Gov. Paul LePage on Saturday said he’s willing to meet with the NAACP, one day after his comments toward the group sparked outrage.
“The governor said today he’d be willing to meet with the NAACP to discuss issues regarding all Maine’s people,” said Dan Demeritt, LePage’s spokesman. No specific time for the meeting has been set, he said.
LePage made national headlines Friday when he said the NAACP could “kiss my butt” for questioning his decision to decline its invitations to Dr. Martin Luther King Jr. Day events scheduled for this evening and Monday. The governor also called the group a “special interest” and said he wouldn’t be “held hostage” by special interest groups.
Rachel Talbot Ross, state director of the National Association for the Advancement of Colored People and president of the group’s Portland branch, said she hadn’t heard from the governor’s office as of Saturday night but was “very pleased” that LePage had offered to meet.
She said one goal of a meeting would be to “educate the governor about the difference between a special interest group and the goals and agenda of the NAACP.”
Ross said she wants to “get beyond this and move toward a more respectful discourse” with LePage. “I do hope that the meeting can take place sooner, rather than later.”

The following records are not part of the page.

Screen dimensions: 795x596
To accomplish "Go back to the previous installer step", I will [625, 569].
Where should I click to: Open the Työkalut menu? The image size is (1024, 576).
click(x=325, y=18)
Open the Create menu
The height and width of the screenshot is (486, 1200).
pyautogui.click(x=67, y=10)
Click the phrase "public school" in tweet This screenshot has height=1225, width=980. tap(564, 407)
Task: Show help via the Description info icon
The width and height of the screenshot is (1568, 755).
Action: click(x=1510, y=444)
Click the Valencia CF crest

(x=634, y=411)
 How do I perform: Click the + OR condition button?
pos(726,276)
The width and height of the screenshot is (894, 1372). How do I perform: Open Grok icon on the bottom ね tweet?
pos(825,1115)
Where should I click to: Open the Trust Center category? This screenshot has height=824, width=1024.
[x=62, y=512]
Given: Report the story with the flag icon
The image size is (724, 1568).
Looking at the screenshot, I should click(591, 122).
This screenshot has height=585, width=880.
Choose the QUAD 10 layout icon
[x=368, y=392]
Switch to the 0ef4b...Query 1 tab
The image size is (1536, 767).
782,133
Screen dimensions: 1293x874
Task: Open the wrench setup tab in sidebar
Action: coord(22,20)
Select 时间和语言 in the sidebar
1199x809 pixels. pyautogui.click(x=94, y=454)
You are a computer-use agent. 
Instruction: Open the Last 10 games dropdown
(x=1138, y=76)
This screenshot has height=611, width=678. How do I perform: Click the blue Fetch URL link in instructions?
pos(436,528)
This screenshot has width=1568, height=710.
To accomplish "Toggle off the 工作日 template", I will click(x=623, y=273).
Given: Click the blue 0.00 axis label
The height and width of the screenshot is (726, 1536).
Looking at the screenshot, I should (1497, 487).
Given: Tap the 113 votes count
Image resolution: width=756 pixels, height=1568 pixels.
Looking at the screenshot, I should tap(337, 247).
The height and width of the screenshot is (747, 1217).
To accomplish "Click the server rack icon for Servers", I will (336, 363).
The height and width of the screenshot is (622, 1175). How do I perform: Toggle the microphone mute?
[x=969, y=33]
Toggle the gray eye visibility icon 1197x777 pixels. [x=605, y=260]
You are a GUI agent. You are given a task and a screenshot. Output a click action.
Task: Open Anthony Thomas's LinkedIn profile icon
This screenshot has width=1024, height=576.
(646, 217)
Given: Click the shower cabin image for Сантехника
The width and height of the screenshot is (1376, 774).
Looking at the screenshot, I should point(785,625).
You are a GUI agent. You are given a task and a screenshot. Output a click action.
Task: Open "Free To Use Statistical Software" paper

Maine governors have historically attended Dr. Martin Luther King Day Jr. events, alternating between breakfasts in Portland and Bangor. For instance, Gov. John Baldacci attended the breakfasts for seven of his eight years in office, missing only 2009, when he was attending President Obama’s inauguration.
This year, the Portland NAACP is having a dinner this evening to mark the 30th anniversary of the celebration.
Demeritt declined to specify what personal commitments are keeping the governor from the dinner in Portland. LePage is scheduled to attend the funeral of a retired state trooper in Vassalboro on Monday, according to his office.
The NAACP on Saturday issued another news release containing further scathing criticisms of the governor and his comments.
“The tone Gov. Paul LePage has set just after 10 days in office should be an offense to all Mainers and the office he has been entrusted to lead with civility, honesty, and decorum fitting of our highest elected official,” Ross, the state NAACP director, said in the release.
“The Maine NAACP is very concerned that after several attempts to meet with the governor, over a period of eight months, coupled with a policy decision that will severely impact our immigrant brothers and sisters made on his very first day in office, that a pattern may be being established of failing to reach out and engage the diverse communities of Maine,” she said.
The NAACP, along with other groups, is planning a rally in Portland on Monday against LePage’s recent rescinding of an executive order that prohibited state workers, except for those in law enforcement, from inquiring about a person’s immigration status.
Demeritt said LePage, in being willing to meet with the NAACP, wants to get past this issue and address issues that are important to all Mainers.